Ovvero: stai guardando attentamente?
L’incipit del film, riportato anche nella locandina, è una dichiarazione d’intenti palese da parte di Chris Nolan, uno degli autori-registi diventato “di culto” in pochissimo tempo negli ultimi anni. Anzi, diventato “di culto” da subito, fin dai tempi della sua prima apparizione dietro la macchina da presa, in combutta col fratello Jonathan Nolan, dietro le penne del soggetto e della sceneggiatura.
Uno dei film d’esordio, il loro, che fin da subito, e negli anni, ha mietuto sempre più fan, e che forse merita che ne parli più approfonditamente qui. Prossimamente.

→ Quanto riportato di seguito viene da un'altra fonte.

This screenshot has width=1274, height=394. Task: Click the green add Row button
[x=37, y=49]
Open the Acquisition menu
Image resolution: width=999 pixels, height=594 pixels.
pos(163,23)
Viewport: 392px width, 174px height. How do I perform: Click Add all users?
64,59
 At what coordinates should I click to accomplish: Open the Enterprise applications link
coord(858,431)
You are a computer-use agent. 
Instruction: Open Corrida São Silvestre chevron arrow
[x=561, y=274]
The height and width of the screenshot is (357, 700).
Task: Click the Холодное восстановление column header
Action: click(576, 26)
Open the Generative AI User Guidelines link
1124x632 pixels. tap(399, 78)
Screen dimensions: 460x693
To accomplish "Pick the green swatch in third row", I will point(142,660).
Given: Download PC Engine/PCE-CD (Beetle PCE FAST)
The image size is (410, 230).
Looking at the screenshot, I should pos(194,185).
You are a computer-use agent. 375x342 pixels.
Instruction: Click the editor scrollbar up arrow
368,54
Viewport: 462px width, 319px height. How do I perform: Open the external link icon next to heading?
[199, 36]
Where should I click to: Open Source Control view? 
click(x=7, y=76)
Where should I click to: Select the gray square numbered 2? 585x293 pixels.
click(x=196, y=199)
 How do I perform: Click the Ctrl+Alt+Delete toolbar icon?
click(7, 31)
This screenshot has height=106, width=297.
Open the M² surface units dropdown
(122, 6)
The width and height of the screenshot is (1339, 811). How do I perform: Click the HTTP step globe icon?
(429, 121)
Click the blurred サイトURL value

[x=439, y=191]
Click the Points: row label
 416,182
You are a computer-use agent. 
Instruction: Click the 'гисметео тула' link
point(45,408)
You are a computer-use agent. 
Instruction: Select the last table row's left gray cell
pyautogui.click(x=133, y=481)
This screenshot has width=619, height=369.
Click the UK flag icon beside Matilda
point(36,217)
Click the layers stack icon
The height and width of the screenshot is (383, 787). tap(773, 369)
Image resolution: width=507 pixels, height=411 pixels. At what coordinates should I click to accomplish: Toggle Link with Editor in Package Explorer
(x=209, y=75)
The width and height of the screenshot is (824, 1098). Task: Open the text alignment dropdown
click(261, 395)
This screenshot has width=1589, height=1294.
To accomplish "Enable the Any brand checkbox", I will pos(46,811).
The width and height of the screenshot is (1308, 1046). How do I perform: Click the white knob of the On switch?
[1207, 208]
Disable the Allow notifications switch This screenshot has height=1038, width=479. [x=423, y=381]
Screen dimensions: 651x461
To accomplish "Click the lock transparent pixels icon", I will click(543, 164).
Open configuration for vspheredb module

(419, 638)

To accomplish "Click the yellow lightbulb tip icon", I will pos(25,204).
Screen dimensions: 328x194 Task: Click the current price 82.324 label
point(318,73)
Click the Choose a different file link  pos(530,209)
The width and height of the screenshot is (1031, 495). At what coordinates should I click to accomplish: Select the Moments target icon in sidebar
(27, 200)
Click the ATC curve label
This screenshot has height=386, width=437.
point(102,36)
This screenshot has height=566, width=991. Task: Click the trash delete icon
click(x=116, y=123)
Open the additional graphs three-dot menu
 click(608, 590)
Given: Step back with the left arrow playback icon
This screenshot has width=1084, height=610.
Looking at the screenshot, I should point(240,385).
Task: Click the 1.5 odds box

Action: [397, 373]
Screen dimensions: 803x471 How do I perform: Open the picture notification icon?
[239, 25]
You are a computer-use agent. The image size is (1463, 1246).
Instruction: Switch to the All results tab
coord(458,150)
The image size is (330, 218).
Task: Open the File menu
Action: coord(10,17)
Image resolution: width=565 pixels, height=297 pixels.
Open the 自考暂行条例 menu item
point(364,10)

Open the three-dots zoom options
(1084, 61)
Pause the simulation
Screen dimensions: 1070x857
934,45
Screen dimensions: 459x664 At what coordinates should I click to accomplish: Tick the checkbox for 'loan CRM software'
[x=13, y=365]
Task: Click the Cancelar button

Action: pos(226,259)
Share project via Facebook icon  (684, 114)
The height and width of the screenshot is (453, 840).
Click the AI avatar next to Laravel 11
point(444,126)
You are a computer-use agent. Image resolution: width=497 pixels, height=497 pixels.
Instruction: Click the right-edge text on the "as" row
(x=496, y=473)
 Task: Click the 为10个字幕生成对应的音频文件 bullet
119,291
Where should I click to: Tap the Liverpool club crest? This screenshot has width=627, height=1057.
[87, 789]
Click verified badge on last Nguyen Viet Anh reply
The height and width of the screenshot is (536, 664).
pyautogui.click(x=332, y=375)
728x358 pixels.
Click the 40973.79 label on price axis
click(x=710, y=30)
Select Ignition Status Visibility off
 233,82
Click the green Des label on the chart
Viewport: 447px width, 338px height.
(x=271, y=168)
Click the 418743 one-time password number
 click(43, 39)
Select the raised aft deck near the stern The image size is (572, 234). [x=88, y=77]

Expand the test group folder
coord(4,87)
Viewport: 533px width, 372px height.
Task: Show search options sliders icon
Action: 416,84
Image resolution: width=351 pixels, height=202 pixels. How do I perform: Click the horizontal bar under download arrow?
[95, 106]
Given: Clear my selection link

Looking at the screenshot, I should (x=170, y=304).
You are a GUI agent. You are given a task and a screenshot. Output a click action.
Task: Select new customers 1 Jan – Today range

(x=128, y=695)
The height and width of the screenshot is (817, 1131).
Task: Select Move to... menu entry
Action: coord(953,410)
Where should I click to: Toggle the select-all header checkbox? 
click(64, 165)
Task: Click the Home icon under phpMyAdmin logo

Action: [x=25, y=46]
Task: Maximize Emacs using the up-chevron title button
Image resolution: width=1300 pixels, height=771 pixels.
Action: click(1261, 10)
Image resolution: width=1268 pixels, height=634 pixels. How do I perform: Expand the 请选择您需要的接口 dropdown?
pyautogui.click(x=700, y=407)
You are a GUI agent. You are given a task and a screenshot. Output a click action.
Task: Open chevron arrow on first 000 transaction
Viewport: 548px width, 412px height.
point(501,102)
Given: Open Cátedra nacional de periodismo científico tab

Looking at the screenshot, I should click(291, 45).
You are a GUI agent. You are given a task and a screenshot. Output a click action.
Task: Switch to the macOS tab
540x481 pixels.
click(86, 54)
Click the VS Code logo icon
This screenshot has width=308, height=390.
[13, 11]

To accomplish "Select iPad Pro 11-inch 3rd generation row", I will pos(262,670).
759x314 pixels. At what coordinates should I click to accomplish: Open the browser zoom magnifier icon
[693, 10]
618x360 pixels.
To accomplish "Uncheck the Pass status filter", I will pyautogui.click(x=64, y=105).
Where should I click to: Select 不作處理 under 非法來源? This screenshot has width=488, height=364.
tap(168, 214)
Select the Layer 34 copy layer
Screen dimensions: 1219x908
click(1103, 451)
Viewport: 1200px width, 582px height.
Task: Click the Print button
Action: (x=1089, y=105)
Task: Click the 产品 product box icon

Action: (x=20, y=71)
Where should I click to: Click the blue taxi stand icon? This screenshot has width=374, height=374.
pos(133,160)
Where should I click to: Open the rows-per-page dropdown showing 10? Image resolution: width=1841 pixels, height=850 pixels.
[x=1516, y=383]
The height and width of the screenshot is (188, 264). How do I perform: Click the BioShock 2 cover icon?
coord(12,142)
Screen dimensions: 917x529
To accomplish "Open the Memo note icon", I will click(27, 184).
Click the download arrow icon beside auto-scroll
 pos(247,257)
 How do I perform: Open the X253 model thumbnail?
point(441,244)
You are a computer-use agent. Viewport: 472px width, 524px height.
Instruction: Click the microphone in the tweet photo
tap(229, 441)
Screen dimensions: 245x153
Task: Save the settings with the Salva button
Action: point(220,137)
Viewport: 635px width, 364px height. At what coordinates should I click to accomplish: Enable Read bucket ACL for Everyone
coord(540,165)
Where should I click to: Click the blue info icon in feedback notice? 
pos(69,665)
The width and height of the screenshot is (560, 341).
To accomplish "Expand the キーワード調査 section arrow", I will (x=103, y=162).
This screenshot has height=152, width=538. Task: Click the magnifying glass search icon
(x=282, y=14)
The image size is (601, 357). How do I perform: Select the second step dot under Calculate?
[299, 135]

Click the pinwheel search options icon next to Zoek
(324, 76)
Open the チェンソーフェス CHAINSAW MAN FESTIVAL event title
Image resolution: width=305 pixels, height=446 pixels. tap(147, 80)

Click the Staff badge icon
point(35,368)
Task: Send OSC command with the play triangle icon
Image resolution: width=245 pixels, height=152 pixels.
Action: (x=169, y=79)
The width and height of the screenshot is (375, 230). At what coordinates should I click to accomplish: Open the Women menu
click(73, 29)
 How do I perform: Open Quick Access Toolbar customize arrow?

Dopo una breve parentesi commerciale a cui ha partecipato solo Chris come regista (comunque degna di nota come si può leggere qui), ecco che i due tornano insieme, sempre dividendosi i compiti tra penna e macchina da presa (squadra che vince non si cambia), con la stessa identica voglia di stupire degli esordi, di giocare facendo carte false se necessario, di scombinare le carte del gioco, di ingannare.
Già, perché noi vogliamo essere ingannati, no? Tutto sommato, nella veste di cinefili-spettatori non possiamo negarlo, fa parte del gioco che è la stessa essenza del cinema.
Per dare una risposta apparentemente assurda ad una domanda incalzante, i fratelli Nolan confezionano uno dei film più eleganti, geniali e riusciti che mi sia capitato di vedere negli ultimi anni, sinuoso, ammaliante, enigmatico al punto giusto. L’argomento è uno dei più adatti allo scopo: il mondo della magia, o meglio dei giochi di prestigio, il cui scopo è appunto quello di ingannare i sensi e la mente degli spettatori.
La storia vede due prestigiatori che si muovono in una Londra di fine ottocento. Essi passano presto da una fortuita quanto infelice collaborazione, ad una sfida dapprima timida, e poi via via sempre più aperta ed incalzante, cattiva, rabbiosa e infine tragica.
Uno (eccezionale Christan Bale, nei panni di Alferd Borden) povero e felice, con famiglia, l’altro (Hugh Jackman, nelle vesti di Robert Angier) ricco ma triste e solo per colpa del primo; uno con un forte senso di sfida innato che lo porta a cacciarsi nei guai, uno più posato ma non per questo meno determinato. Ognuno dei due vive la propria ossessione in modo totale: quella di riuscire a stupire di più, di essere partecipi con la propria intera esistenza al grande spettacolo della magia, di riuscire a carpire i trucchi dell’altro, di riuscire a trovare il gioco perfetto, quello che non potrà mai essere svelato.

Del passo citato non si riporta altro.